Your instructions:
All of the data that appears below is to be given again precisely as written.

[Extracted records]
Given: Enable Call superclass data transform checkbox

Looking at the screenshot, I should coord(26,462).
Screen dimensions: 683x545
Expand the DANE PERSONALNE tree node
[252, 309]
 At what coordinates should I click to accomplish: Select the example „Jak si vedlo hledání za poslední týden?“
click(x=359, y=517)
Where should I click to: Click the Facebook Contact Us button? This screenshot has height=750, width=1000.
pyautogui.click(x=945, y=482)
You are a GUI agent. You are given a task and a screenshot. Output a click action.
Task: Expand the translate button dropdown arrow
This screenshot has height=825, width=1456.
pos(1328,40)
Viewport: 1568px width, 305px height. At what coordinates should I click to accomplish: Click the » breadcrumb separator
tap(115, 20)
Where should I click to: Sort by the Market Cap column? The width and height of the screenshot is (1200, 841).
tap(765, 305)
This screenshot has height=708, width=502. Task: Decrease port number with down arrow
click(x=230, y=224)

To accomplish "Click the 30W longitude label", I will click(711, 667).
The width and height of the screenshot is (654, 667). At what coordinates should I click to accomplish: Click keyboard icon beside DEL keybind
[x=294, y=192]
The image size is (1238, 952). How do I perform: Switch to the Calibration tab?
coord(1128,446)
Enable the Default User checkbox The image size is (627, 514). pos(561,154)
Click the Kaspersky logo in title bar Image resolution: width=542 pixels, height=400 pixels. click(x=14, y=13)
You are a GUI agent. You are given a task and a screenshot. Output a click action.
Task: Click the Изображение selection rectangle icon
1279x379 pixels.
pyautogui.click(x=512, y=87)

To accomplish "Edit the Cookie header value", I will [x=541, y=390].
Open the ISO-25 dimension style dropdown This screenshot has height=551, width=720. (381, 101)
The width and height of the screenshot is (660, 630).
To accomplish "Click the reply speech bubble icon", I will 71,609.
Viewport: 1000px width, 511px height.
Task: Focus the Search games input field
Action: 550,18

Result for this task:
Given: Enable Call superclass data transform checkbox

Looking at the screenshot, I should coord(26,462).
Screen dimensions: 683x545
Expand the DANE PERSONALNE tree node
[252, 309]
 At what coordinates should I click to accomplish: Select the example „Jak si vedlo hledání za poslední týden?“
click(x=359, y=517)
Where should I click to: Click the Facebook Contact Us button? This screenshot has height=750, width=1000.
pyautogui.click(x=945, y=482)
You are a GUI agent. You are given a task and a screenshot. Output a click action.
Task: Expand the translate button dropdown arrow
This screenshot has height=825, width=1456.
pos(1328,40)
Viewport: 1568px width, 305px height. At what coordinates should I click to accomplish: Click the » breadcrumb separator
tap(115, 20)
Where should I click to: Sort by the Market Cap column? The width and height of the screenshot is (1200, 841).
tap(765, 305)
This screenshot has height=708, width=502. Task: Decrease port number with down arrow
click(x=230, y=224)

To accomplish "Click the 30W longitude label", I will click(711, 667).
The width and height of the screenshot is (654, 667). At what coordinates should I click to accomplish: Click keyboard icon beside DEL keybind
[x=294, y=192]
The image size is (1238, 952). How do I perform: Switch to the Calibration tab?
coord(1128,446)
Enable the Default User checkbox The image size is (627, 514). pos(561,154)
Click the Kaspersky logo in title bar Image resolution: width=542 pixels, height=400 pixels. click(x=14, y=13)
You are a GUI agent. You are given a task and a screenshot. Output a click action.
Task: Click the Изображение selection rectangle icon
1279x379 pixels.
pyautogui.click(x=512, y=87)

To accomplish "Edit the Cookie header value", I will [x=541, y=390].
Open the ISO-25 dimension style dropdown This screenshot has height=551, width=720. (381, 101)
The width and height of the screenshot is (660, 630).
To accomplish "Click the reply speech bubble icon", I will 71,609.
Viewport: 1000px width, 511px height.
Task: Focus the Search games input field
Action: 550,18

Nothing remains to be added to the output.